Saw this interesting piece about women using violence to fend off abuse/ change an abusive situation/ get revenge. It's quite a thoughtful piece, also addressing the high price of that, amongst other things.

I know I used my PTSD "fight" survival response to get as much "revenge" on the two perps in my life as I could/ as I felt was morally justified. I did nothing anywhere near as terrible as what they did, but I made sure that both of them paid a very high price so that they will regret ever having crossed my path and having chosen to f*ck me over for no reason.

I don't know if it was the right choice. As the interview/ book explores, it comes at a high personal price. I do think it's part of what helped me survive tho.

In other ways, it's made moving on and healing harder. I'm not sure I'd go back and change it tho. It felt important to defend myself, to be defiant, to do what I could to avenge the harm that was done.
 
i didn't watch the video, but? ? ? one of the raging debates in my own therapy circles is whether i am a husband beater or just a helpless little girl defending herself against the husband who is twice my size. at the veteran's administration, the domestic abuse support group just saluted my combat training, widened the circle and welcomed me aboard. they knew better than to underestimate lil ol me. the debate in the civilian support groups doesn't make much sense to me.

— Work to complete —
(a) Answer these questions about the text on women using violence against abuse:
(i) Which PTSD survival response does the first writer say was used to get "revenge"?
(ii) How many perps does the first writer mention?
(iii) What did the domestic abuse support group at the veteran's administration salute?
(b) Resume the text on women using violence against abuse, picking up right after its last sentence.
The material after this text is not needed for anything here.

— Supplied material —

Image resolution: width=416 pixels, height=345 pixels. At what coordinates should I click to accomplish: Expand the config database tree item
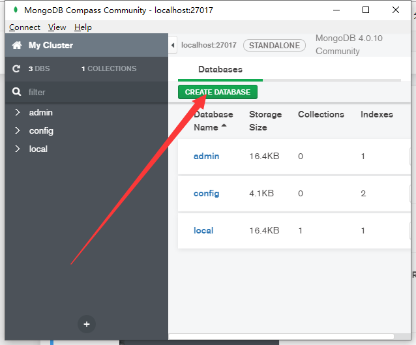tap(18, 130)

— Responses by item number —
(a)
(i) The PTSD "fight" survival response.
(ii) Two.
(iii) The writer's combat training.

(b)
is my use of violence under domestic fire different from my brothers-in-arms? to each their own judgement. i'm still leaning on my brothers-in-arms when the domestic skirmishes commence. the empowered barbies are a bit to quick with the lawyer referral cards for my taste.

but that is me and every case is unique. steadying support while you sort your own case.
 
I very much wanted revenge after my sexual abuse. I wanted it so badly, but I couldn't figure out a way to have it without destroying my own life in the process. But I am well aware that to some people, upending one's own life doesn't matter as long as they can avenge themselves.

Now, after years of healing, if someone offered me the ability to have revenge without any consequences to myself ... I wouldn't bother.